肩や首のコリ、目疲れや肌あれ・・・年齢を重ねるごとに増えていく体の不調。これらを解消するのに外せないのが、毎日入る「お風呂」でしょう。医学的にお風呂を研究する医師・早坂信哉さんは「入浴方法を少し変えれば、さらなる健康効果が期待できる」と言います。そこで、早坂さんの著書『最高の入浴法~お風呂研究20年、3万人を調査した医師が考案』(大和書房)から、「疲労回復できる入浴法」のエッセンスを連載形式でお届け。今夜からお風呂の時間が劇的に変わります。
イラスト/二階堂ちはる
「生理痛・PMS・更年期障害」に効く入浴法
血流をよくして、副交感神経をリラックスさせる。
● 生理中の入浴もOK。痛みやイライラをやわらげる効果アリ。
● 更年期障害は男性にもある。男性ホルモンの減少で様々な不調が出ることも。
生理痛やPMSなどの月経前後の体調不良には入浴が効果的にはたらきます。
月経前後には、ホルモンバランスの崩れ、子宮の変化などで、頭痛や吐き気、イライラやうつ症状などが起こります。
その際、入浴の温熱効果で血流をよくして、リラックスすることで症状をやわらげることができるのです。
生理が始まったら、初日はシャワー程度で済ませていただきたいのですが、3~4日目からは湯船に入って体を温めましょう。
40℃のお湯に15分浸かり、出る直前に42℃のお湯で追い炊きをして、下半身をしっかりと温めてあげてください。

# データ:
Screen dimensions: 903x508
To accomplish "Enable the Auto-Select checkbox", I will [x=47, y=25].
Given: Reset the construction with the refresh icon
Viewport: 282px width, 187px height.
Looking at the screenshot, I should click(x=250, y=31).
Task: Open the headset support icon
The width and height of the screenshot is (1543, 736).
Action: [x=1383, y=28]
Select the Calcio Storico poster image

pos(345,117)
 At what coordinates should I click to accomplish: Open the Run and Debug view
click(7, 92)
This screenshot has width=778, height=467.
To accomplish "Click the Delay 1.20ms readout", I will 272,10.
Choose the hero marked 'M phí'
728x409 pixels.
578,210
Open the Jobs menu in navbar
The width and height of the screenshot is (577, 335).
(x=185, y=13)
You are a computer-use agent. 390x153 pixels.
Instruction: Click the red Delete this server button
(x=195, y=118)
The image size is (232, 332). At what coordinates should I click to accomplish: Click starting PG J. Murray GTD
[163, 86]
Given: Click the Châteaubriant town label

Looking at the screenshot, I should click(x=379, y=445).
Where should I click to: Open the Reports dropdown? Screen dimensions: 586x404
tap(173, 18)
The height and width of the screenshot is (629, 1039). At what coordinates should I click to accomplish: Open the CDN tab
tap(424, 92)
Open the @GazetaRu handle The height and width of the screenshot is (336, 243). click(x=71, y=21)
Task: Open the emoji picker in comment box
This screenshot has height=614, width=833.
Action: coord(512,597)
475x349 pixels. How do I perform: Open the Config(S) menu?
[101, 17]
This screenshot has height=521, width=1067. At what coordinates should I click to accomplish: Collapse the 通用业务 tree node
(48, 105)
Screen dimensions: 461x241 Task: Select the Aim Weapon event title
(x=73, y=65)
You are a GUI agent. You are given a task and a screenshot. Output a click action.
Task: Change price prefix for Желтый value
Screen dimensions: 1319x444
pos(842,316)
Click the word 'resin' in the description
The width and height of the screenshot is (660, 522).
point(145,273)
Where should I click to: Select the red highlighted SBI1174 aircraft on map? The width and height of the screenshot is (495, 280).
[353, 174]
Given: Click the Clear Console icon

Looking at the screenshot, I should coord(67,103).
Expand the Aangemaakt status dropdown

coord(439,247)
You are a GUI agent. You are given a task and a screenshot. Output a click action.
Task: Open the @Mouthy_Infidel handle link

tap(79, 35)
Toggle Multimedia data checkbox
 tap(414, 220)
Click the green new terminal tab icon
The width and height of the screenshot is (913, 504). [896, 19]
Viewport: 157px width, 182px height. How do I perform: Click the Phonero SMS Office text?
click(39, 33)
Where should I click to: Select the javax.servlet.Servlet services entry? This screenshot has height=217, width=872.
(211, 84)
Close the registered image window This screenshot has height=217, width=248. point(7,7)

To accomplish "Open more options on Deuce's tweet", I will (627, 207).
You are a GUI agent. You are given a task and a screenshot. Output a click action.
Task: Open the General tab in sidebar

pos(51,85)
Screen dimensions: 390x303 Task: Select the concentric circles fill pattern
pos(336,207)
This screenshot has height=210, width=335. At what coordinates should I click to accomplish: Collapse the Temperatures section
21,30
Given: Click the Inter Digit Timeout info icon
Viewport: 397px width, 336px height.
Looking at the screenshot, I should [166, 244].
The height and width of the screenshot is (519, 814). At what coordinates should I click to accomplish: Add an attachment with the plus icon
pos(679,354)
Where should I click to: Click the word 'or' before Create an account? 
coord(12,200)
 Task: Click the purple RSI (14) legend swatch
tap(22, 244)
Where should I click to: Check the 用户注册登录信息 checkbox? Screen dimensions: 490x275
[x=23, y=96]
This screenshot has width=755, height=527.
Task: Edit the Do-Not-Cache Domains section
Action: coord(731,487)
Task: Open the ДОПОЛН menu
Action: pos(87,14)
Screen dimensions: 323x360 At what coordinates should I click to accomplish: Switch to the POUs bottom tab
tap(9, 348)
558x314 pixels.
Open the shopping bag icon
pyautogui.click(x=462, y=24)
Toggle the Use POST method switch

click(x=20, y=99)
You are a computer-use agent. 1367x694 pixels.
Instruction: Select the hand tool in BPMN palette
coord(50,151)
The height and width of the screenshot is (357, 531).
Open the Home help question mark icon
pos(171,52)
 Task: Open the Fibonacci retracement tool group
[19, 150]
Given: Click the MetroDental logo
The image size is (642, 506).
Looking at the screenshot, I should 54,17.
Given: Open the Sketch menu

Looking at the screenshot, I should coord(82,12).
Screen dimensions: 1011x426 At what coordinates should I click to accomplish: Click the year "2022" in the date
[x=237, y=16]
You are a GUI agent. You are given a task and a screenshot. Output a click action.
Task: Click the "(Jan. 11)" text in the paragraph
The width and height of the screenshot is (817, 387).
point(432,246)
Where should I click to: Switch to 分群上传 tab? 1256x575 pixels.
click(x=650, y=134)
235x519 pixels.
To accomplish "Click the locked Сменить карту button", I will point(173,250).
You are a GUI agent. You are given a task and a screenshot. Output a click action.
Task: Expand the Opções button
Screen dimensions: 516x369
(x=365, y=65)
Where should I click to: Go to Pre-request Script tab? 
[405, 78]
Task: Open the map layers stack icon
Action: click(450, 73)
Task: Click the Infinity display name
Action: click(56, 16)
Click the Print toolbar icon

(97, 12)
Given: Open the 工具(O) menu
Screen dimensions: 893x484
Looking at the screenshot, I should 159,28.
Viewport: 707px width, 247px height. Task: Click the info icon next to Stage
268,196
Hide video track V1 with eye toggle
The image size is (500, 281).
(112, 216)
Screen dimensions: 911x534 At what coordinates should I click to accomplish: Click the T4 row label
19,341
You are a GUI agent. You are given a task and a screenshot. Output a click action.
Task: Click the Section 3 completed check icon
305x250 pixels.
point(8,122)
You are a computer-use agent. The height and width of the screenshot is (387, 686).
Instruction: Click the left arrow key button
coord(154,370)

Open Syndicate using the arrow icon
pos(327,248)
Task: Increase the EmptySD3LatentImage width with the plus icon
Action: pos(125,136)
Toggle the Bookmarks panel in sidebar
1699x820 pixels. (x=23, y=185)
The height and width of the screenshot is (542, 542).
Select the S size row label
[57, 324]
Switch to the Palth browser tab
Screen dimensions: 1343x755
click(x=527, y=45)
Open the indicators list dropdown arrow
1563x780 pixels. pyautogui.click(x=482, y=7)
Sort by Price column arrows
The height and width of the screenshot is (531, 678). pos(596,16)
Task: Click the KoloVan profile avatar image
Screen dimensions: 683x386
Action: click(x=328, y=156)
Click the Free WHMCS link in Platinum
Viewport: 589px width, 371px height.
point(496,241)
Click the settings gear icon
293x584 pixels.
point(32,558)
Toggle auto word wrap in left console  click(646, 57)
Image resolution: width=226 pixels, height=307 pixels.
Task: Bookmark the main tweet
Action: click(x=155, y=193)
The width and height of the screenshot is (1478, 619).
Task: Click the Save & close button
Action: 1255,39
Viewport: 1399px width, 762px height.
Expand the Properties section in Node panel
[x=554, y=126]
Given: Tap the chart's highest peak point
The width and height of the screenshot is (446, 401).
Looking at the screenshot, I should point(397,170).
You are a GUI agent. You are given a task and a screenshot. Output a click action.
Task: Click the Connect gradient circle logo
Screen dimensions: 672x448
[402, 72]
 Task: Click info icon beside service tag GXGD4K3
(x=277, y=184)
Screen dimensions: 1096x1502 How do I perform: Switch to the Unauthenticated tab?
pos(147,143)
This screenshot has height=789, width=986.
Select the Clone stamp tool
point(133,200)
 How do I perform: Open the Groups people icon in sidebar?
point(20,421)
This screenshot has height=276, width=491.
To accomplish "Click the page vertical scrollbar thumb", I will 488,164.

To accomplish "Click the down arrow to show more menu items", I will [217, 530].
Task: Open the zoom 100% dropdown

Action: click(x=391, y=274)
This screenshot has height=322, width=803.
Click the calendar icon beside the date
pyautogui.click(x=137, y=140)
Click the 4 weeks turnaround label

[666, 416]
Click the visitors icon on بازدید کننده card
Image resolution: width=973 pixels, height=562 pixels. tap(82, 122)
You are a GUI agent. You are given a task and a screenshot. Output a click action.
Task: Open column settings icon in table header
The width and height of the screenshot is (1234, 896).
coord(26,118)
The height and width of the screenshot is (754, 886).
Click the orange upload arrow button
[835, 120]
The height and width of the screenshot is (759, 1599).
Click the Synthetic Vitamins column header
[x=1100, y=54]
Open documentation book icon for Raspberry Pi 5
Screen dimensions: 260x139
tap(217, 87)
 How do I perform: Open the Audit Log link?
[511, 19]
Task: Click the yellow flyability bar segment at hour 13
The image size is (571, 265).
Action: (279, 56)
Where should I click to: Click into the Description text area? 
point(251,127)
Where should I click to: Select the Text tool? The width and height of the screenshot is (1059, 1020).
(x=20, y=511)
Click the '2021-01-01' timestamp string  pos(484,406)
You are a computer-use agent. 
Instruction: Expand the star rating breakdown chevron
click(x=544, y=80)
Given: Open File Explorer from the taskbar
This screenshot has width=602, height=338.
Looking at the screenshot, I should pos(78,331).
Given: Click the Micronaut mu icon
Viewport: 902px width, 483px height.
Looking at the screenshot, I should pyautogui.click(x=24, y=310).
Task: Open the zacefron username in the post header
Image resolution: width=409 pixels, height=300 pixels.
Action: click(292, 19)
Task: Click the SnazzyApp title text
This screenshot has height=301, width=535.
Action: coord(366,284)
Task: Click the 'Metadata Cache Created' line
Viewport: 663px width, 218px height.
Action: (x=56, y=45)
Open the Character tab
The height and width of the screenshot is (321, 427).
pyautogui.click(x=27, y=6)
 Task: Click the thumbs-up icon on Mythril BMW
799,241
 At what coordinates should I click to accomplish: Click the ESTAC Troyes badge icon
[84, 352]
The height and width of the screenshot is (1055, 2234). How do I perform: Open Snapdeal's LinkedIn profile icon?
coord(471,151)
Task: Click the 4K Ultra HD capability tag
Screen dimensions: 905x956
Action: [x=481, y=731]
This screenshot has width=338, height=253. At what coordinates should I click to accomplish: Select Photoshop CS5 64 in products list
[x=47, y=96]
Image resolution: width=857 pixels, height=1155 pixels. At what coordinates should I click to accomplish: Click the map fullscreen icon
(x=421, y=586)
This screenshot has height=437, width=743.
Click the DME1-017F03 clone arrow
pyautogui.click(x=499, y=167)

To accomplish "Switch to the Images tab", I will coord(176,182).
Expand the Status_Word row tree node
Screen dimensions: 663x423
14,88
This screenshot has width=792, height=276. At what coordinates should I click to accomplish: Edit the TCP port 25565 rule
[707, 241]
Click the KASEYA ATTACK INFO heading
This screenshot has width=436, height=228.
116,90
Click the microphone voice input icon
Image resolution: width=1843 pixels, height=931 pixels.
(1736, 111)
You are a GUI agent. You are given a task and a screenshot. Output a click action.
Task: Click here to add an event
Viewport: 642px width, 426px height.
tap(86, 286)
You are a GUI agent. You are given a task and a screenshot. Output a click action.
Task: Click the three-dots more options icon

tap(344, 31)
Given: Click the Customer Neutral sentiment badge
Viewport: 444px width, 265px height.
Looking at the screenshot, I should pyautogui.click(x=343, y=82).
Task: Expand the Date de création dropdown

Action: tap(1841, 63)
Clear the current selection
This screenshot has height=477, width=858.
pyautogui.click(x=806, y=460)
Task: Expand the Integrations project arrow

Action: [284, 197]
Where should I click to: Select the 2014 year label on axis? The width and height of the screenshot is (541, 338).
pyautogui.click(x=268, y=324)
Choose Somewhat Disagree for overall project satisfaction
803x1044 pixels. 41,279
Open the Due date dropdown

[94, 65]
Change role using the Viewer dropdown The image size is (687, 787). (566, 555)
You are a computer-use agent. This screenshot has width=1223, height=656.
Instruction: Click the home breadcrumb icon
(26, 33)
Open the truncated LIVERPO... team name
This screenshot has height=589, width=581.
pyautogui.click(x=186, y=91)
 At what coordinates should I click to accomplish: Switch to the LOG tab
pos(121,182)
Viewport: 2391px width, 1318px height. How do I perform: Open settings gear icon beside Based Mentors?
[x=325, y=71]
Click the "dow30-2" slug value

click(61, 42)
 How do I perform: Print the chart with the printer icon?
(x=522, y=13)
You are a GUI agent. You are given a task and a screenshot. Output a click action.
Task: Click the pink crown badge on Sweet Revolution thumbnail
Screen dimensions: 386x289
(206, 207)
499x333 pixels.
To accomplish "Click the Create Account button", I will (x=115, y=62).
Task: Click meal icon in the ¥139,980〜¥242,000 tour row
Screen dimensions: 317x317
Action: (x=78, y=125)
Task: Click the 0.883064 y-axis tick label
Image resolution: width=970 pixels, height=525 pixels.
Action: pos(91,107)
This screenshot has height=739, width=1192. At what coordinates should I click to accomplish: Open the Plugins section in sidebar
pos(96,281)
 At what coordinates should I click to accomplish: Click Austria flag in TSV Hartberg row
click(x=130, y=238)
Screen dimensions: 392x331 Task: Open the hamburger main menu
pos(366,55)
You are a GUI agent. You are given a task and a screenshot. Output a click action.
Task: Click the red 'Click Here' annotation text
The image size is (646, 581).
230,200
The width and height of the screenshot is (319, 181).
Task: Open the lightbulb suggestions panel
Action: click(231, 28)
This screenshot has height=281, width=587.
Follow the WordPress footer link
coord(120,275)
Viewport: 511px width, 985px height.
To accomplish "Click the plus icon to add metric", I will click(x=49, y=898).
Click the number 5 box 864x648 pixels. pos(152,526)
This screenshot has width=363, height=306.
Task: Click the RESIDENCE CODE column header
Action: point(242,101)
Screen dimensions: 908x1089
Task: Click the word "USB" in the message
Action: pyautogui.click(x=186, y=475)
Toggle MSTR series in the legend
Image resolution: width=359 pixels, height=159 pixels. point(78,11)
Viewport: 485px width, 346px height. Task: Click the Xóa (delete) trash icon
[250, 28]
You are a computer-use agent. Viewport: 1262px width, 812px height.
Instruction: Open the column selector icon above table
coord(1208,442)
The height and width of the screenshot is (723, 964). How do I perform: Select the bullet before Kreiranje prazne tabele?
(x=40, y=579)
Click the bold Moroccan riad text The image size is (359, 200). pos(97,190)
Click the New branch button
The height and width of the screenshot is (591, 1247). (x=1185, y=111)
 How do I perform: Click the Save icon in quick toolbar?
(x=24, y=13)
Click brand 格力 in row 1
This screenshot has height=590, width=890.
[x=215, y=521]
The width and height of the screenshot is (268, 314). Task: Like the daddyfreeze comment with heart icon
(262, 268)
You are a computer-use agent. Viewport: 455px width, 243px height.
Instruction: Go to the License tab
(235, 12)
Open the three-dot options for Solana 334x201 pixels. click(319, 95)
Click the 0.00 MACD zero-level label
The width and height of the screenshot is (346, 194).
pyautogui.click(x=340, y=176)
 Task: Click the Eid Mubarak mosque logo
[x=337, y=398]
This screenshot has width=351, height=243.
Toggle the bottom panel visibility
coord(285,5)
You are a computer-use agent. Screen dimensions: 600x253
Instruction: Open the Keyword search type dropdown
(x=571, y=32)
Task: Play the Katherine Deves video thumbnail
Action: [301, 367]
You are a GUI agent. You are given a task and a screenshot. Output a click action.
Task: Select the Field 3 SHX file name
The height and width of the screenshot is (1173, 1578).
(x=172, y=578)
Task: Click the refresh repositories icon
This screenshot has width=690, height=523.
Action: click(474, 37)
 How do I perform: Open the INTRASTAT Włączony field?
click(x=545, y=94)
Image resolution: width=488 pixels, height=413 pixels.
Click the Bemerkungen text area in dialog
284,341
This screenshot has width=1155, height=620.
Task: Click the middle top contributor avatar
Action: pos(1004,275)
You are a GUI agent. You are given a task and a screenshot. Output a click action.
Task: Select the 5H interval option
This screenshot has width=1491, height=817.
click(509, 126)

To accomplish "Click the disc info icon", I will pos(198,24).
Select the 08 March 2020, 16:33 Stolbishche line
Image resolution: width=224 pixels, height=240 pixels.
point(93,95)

# 練習課題:
1. 入浴法の文章から、「イラスト/二階堂ちはる」から「わらげることができるのです。」までの部分を一字一句変えずに書き写してください。
2. 入浴法の文章をもとに、次の問いに答えてください。
(a) 生理が始まった初日の入浴について、何が勧められていますか。
(b) 湯船に浸かるときのお湯の温度と時間はどう示されていますか。
(c) 男性の更年期障害では、何によって様々な不調が出ることがあるとされていますか。
3. 入浴法の文章の内容を2文で要約してください。
記録はこの演習では使いません。

# 課題の解答:
1.
イラスト/二階堂ちはる
「生理痛・PMS・更年期障害」に効く入浴法
血流をよくして、副交感神経をリラックスさせる。
● 生理中の入浴もOK。痛みやイライラをやわらげる効果アリ。
● 更年期障害は男性にもある。男性ホルモンの減少で様々な不調が出ることも。
生理痛やPMSなどの月経前後の体調不良には入浴が効果的にはたらきます。
月経前後には、ホルモンバランスの崩れ、子宮の変化などで、頭痛や吐き気、イライラやうつ症状などが起こります。
その際、入浴の温熱効果で血流をよくして、リラックスすることで症状をやわらげることができるのです。

2.
(a) シャワー程度で済ませること。
(b) 40℃のお湯に15分。
(c) 男性ホルモンの減少。

3. 月経前後の体調不良は、入浴の温熱効果で血流をよくし、リラックスすることでやわらげることができる。生理の3~4日目からは40℃のお湯に15分浸かり、出る直前に42℃のお湯で追い炊きをして、下半身をしっかり温めるよう勧められている。